Am Rand des Grabens war kein Wasser, sondern Schlamm, sogenannte Kleierde, daraus »guckten an mehreren Stellen Fleischteile hervor«: Knie und Arme des toten Kindes. »Nachdem der Leichnam mittels einer hölzernen Schaufel mit Leichtigkeit aus dem Schlamm herausgehoben war, zeigte sich, dass der Mund ganz mit Schlamm gefüllt war.«
»Das Kind war ein reifes und lebensfähig«, befand der Gerichtsmediziner. Das Kind, dessen Geschlecht der Aktenleser nicht erfährt, habe »nach der Geburt geatmet, also gelebt« und war am Schlamm erstickt.
Dafür, wie es in den Graben gekommen war, gab Marie eine Erklärung, der von dem Mediziner widersprochen wurde.
»Ich wollte nach Stade, weil ich meinen Arzt in der Nähe haben wollte, wenn die Schmerzen stärker würden«, sagte sie. Sie kam bis zum Stall, dort überwältigten sie ihre Schmerzen. Ein paar Schritte noch wankte sie, bis zu einer Pappel am Wassergraben, dann sank sie hin und verlor das Bewusstsein, sagte sie.

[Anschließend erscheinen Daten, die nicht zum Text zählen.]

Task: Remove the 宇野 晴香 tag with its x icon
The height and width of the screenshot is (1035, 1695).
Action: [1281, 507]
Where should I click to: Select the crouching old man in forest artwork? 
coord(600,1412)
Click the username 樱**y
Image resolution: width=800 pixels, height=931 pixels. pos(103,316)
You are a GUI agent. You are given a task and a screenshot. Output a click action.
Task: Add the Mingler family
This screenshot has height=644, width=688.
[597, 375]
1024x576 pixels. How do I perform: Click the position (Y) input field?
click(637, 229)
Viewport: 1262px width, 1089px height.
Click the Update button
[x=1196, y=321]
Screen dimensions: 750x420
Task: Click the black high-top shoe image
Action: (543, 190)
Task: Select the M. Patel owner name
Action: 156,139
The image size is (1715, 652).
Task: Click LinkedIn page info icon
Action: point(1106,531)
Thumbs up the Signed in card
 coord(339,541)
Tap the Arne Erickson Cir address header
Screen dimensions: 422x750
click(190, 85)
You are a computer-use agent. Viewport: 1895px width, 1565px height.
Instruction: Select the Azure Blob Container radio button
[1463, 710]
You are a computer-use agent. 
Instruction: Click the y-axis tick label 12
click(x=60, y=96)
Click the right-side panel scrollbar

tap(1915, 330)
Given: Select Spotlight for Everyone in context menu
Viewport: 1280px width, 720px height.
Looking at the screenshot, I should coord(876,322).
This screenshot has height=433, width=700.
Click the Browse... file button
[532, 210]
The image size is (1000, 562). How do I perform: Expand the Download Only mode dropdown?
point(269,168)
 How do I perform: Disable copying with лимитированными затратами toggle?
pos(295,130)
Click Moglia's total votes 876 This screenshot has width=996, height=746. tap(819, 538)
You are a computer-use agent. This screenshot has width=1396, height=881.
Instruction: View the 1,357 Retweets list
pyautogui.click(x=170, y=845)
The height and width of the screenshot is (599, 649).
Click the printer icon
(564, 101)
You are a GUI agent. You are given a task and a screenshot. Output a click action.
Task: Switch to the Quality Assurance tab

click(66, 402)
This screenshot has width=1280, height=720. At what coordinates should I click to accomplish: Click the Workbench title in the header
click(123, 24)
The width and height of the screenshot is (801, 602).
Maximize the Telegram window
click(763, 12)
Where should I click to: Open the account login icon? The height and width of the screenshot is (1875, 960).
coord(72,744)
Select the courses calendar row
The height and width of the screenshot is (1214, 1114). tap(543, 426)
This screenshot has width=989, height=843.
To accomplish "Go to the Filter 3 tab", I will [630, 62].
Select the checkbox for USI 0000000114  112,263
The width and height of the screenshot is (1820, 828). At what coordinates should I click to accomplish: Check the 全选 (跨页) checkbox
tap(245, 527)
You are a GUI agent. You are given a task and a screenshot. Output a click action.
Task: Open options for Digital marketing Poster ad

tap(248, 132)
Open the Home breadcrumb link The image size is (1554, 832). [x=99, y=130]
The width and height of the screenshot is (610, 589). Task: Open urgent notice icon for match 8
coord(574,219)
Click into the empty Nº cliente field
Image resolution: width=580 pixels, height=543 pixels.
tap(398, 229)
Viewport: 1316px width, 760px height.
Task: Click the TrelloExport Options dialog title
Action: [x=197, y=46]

»Als ich wieder zu mir kam, fand ich mein Kind nicht mehr. Die Nabelschnur war gerissen«. Ihre geöffneten Beine wiesen zur Böschung des Grabens hin; beim Ortstermin wurden dort eine Handvoll blutgetränkter Blätter gefunden.
Marie suchte und entdeckte das Kind im Graben. Sie nahm es auf und brachte er ein Stück weiter zu der Stelle, wo es geborgen wurde. »Dort will sie das Kind mit Erde bedeckt haben, ohne dass sie vorher nachgesehen und gemerkt habe, ob das Kind lebte oder nicht.«
Dass sie bewusstlos geboren hatte, die Nabelschnur gerissen und das Kind in den Graben gerutscht war, nahm das Gericht Marie nicht ab. Doch es ließ mildernde Umstände gelten und verurteilte sie zu nur drei Jahren Gefängnis, die sie auf den Tag genau in Harburg absaß.
Gerichtlich hat man danach in und um Stade nie wieder etwas von ihr gehört. Das letzte Zeichen von ihr ist das Signalement, das anlässlich ihrer Freilassung angefertigt wurde. Im Unterschied zu der ersten Beschreibung bei ihrer Festnahme wird ihre Gestalt nicht mehr mit »schlank« sondern als »gesetzt« bezeichnet, die Zähne sind nicht mehr »gesund«, sondern »schadhaft«.
Das Haus an der Straße nach Götzdorf stand nicht mehr, als ich 100 Jahre später nachschaute; aber den Graben gab es noch, an dem Marie Offermann geboren hatte.